The Supreme Court has allowed an appeal in a significant case in relation to the service of documents, ruling that a completion notice handed to a third-party receptionist and then e-mailed to the correct recipient was validly served.
The decision has been welcomed as a “vote of confidence” in electronic communications from the country’s highest court.
Roger Cohen, partner at Bryan cave Leighton Paisner, said: “The Supreme Court has seen the future and it works. In deciding that the completion notice had been validly served, because it reached the developer by e-mail, the justices have affirmed modern methods of communication. So this is a vote of confidence in electronic communications as well as a lifeline for a billing authority that otherwise would have suffered a material loss of income.”
Giving the court’s unanimous ruling, Lord Carnwath allowed the appeal by Westminster City Council and ruled that service of the completion notice on UKI (Kingsway) Ltd – the owner of floors 3-6 of No 1 Kingsway, London, WC2 – was valid under Schedule 4A of the Local Government Finance Act 1988.
This was despite the fact that the receptionist to whom the notice was given was employed by the building manager, which had no authority to accept service on UKI’s behalf, because the receptionist scanned and emailed a copy of the notice to UKI.
The case, which has flip-flopped through the appeals system, raised points about the practicalities of serving completion notices and the validity of electronic communications in such circumstances.
A completion notice is served by local authorities on the owners of properties to notify them that they consider the building to be finished and therefore eligible to be charged rates. They can be served up to three months before the property is finished.
Throughout the dispute, UKI (Kingsway) contested the validity of the notice, which specified a completion date of 1 June 2012.
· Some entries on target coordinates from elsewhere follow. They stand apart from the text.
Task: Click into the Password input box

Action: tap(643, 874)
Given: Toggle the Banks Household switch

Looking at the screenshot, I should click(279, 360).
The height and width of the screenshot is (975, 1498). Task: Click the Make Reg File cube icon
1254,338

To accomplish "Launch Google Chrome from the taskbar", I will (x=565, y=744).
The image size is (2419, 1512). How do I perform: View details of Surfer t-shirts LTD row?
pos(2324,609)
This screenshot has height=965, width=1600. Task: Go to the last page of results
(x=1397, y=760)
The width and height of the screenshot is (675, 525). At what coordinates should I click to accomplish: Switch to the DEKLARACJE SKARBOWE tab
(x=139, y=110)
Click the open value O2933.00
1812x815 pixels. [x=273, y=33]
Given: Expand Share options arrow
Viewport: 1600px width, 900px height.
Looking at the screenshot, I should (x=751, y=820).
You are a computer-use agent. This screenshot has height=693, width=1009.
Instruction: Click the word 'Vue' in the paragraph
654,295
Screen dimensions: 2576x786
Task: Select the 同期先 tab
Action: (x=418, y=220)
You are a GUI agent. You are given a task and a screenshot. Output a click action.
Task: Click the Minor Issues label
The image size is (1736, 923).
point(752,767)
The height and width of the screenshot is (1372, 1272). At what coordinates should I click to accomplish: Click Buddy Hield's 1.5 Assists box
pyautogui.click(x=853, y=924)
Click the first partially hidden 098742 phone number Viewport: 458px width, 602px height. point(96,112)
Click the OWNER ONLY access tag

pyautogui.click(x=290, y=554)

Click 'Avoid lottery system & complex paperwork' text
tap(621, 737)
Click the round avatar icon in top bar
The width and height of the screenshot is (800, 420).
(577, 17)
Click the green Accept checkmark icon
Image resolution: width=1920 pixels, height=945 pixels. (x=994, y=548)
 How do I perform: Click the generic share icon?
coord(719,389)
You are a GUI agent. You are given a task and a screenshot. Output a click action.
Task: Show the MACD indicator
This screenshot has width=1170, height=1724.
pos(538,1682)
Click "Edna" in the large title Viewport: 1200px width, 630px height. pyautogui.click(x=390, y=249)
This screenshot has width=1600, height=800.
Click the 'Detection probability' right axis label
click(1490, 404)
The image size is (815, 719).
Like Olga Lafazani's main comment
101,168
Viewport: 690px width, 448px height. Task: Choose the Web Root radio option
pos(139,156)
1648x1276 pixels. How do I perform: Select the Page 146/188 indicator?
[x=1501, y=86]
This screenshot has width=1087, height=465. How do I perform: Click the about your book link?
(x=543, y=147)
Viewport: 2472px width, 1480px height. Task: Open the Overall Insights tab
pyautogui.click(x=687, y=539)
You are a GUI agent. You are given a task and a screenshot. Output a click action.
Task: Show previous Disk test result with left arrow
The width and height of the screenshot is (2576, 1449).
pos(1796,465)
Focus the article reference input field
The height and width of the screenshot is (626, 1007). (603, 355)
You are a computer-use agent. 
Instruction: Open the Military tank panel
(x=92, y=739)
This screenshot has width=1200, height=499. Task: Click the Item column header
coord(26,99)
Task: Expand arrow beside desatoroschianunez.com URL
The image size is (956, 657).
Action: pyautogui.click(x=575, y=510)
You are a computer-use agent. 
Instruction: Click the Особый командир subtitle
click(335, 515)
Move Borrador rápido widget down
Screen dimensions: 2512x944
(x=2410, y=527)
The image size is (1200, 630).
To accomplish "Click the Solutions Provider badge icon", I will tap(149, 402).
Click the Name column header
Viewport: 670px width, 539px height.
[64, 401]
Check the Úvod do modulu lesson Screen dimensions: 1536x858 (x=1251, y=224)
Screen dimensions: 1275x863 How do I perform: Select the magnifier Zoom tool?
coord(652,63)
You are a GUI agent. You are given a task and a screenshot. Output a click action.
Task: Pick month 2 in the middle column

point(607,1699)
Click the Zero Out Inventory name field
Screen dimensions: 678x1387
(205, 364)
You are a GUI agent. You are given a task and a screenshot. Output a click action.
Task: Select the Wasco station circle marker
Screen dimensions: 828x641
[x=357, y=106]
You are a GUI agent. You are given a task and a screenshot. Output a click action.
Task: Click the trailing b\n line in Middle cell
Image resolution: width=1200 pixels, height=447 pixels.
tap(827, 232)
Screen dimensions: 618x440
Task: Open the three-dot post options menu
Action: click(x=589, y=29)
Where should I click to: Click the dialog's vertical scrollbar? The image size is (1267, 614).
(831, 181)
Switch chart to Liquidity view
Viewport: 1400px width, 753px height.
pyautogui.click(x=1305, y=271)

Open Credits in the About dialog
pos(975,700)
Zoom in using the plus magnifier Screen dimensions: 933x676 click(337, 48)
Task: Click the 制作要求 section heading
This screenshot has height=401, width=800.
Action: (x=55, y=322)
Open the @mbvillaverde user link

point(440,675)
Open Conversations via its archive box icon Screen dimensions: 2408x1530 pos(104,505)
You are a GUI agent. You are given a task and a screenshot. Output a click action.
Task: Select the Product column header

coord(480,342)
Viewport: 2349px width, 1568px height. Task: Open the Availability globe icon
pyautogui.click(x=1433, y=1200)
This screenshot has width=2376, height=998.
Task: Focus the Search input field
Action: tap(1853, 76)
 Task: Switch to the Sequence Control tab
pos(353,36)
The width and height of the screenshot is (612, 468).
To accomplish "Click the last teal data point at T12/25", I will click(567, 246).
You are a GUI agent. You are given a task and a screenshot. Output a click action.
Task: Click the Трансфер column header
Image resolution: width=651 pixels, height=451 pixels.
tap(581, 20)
But Westminster, which issued the notice, maintained that it was valid because the receptionist, acting as “agent”, scanned the completion notice and e-mailed it to the owner.
Allowing Westminster’s appeal, Lord Carnwath said that the means of service prescribed by the statute are “not exclusive”, and that the real issue was whether the council caused the notice to be received by UKI.
He said it was “unnecessary and unrealistic” to introduce the concept of agency into this “simple sequence of events”, finding that the receptionist “did no more than would reasonably be expected of a responsible employee”, by passing on the notice to the person to whom it was addressed.
Rejecting UKI’s argument that the receptionist was not under the control of the council, he said “causation does not necessarily depend on control”, offering the example of a notice correctly addressed, but mistakenly delivered to a neighbouring address and then passed on by the occupant to the intended recipient.
He said: “I see no reason why that should not be treated as effective service under ordinary principles of causation, even though the friendly neighbour was not under the control of either party.”
He added that arguments about possible uncertainty are not persuasive, since “some uncertainty in this respect is inherent in the legislation, in which neither the methods of service, nor the dates of service in different circumstances, are exhaustively defined”.
Offering advice for future situations, he said: “The simple answer for the authority may be that, where the date of service is critical, it is able to choose a statutory method which eliminates or minimises the risk of the notice being rendered invalid by failure to specify the correct date of service. If it chooses a non-statutory method it must bear that risk.”
In addition, he confirmed that there was no good reason for distinguishing transmission by fax, long held to be valid, from transmission by email as in this case.
Matthew Forrest, partner at law firm TLT, said that the Supreme Court’s decision will have broader implications beyond the arena of business rates. He said: “It widens the scope of valid service in the case of any statutory notice scheme which does not expressly provide exhaustive details as to how notice should be given.
“Service of a notice will be valid in many more circumstances than if the Supreme Court had decided the other way. Countless other sets of circumstances can be imagined in which service will now be valid. For example, a notice delivered to the wrong building where the helpful neighbour takes the notice next door to the intended recipient.
“As such, the decision will be welcomed by local authorities and others intending to serve statutory notices. However, those parties should certainly not seek to rely on the principles of this case. Although ultimately effective, the method of service attempted by the council in this case was far from ideal.
“Those serving notices would be better advised to consider carefully in advance their chosen method of service to avoid having to rely on ‘indirect’ service, as happened here. In particular, the server may benefit from statutory provisions deeming service to be effective where a particular method is used, irrespective of whether it is ultimately received or not.”